### What is expected:
Using the data below, gather each line that includes the word "width".

### Information provided:
──────

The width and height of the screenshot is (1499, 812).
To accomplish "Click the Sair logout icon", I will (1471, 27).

──────

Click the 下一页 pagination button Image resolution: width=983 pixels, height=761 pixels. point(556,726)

──────

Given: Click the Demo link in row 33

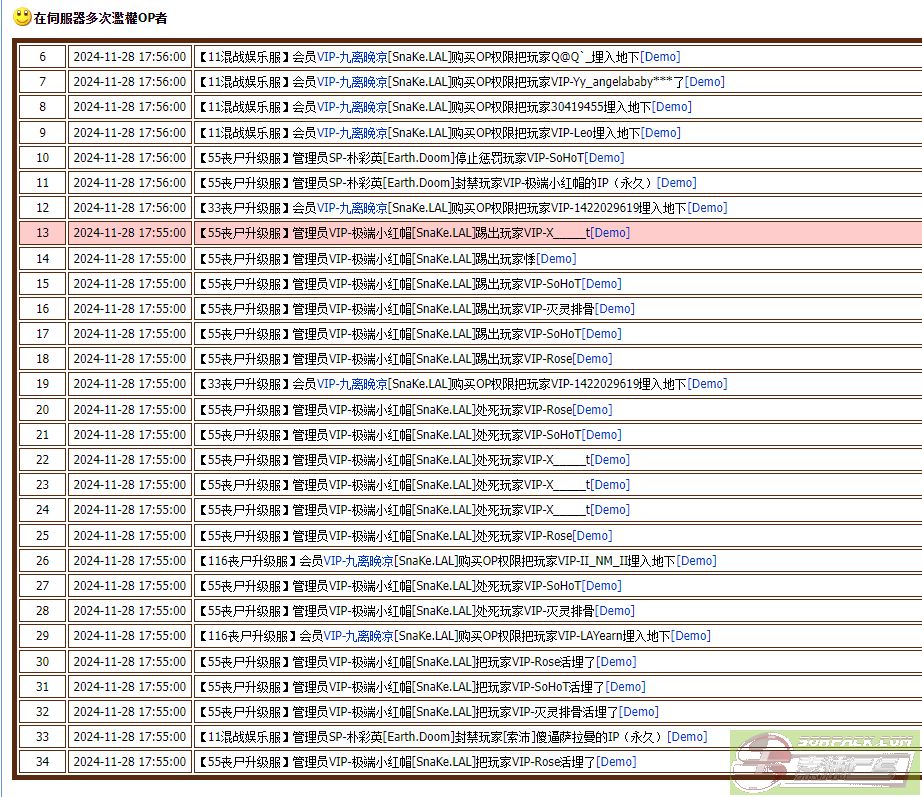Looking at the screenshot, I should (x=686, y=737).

──────

### Response:
The width and height of the screenshot is (1499, 812).
Click the 下一页 pagination button Image resolution: width=983 pixels, height=761 pixels. point(556,726)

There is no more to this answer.